The Beatles were right: money can't buy love, and even the front-runner's supporters seem ready to buy bumper stickers that read: ‘Reluctantly Romney'. They gain comfort from the fact that it is his turn in a party that has traditionally respected the rules of primogeniture.

Romney is expected to carry at least Vermont, Virginia and Massachusetts today. The problem, of course, is that the base of the Republican Party now resides in the former states of the Confederacy, and Romney has yet to win a state in the Deep South, while even the Midwest has been slow to rally behind him.

Slow and steady

Which brings us to the other corner in the GOP's fight, comprised of the rest of the Republican field — a motley crew competing to be the conservative alternative to Romney.
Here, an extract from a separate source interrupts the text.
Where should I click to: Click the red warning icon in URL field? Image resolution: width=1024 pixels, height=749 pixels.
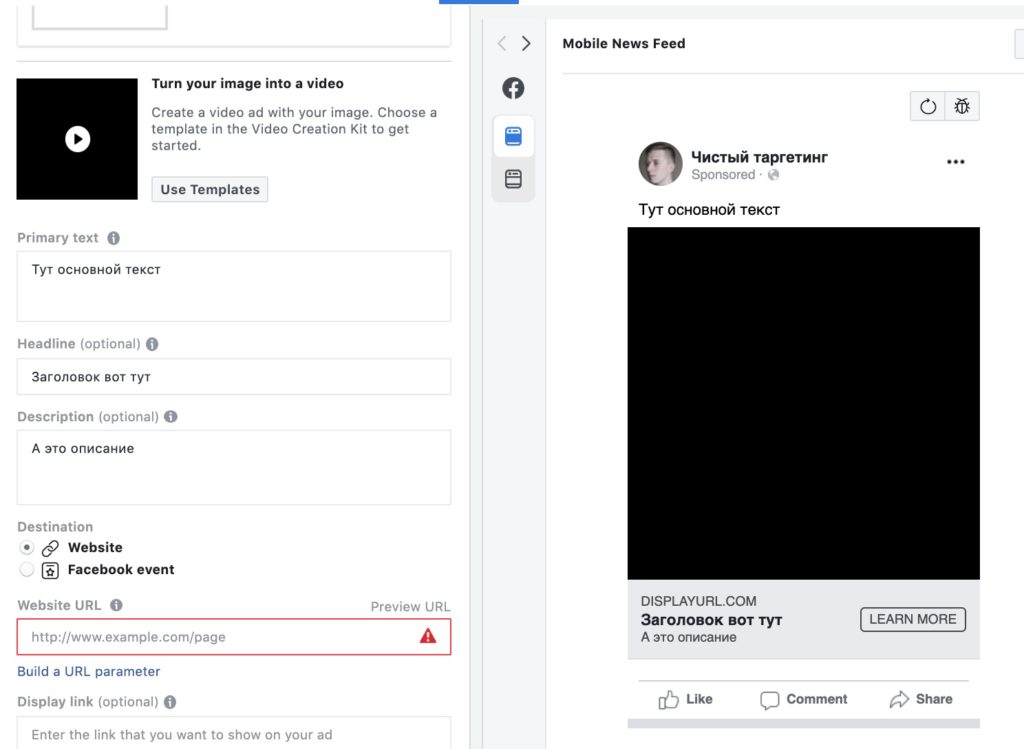pyautogui.click(x=428, y=636)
Their goal is not just to win the nomination but to stop Romney from collecting the 1,144 delegates necessary to clinch it before the Republicans' Tampa Bay convention in August. The current standard bearer is a social conservative, the former Pennsylvania senator Rick Santorum. Polls show him leading in Tennessee and Oklahoma, while Newt Gingrich has staked his campaign on winning his home state of Georgia.

Meanwhile, the 76-year-old libertarian congressman Ron Paul continues his tortoise-and-hare strategy — steadily racking up delegates despite having yet to win a single state outright. The biggest prize tonight is Ohio, the ‘Buckeye State', where Santorum and Romney are neck and neck in the polls. No Republican in more than a century has been elected president without winning Ohio, and its primary is considered a pivotal test of electability.

Santorum has the advantage of representing a neighbouring state in the senate for 12 years, confirming upon him a near-native understanding of the local culture and economy. Romney is responding with his stock weapons: endorsements and a commitment to carpet-bomb the airwaves with negative attack advertisements.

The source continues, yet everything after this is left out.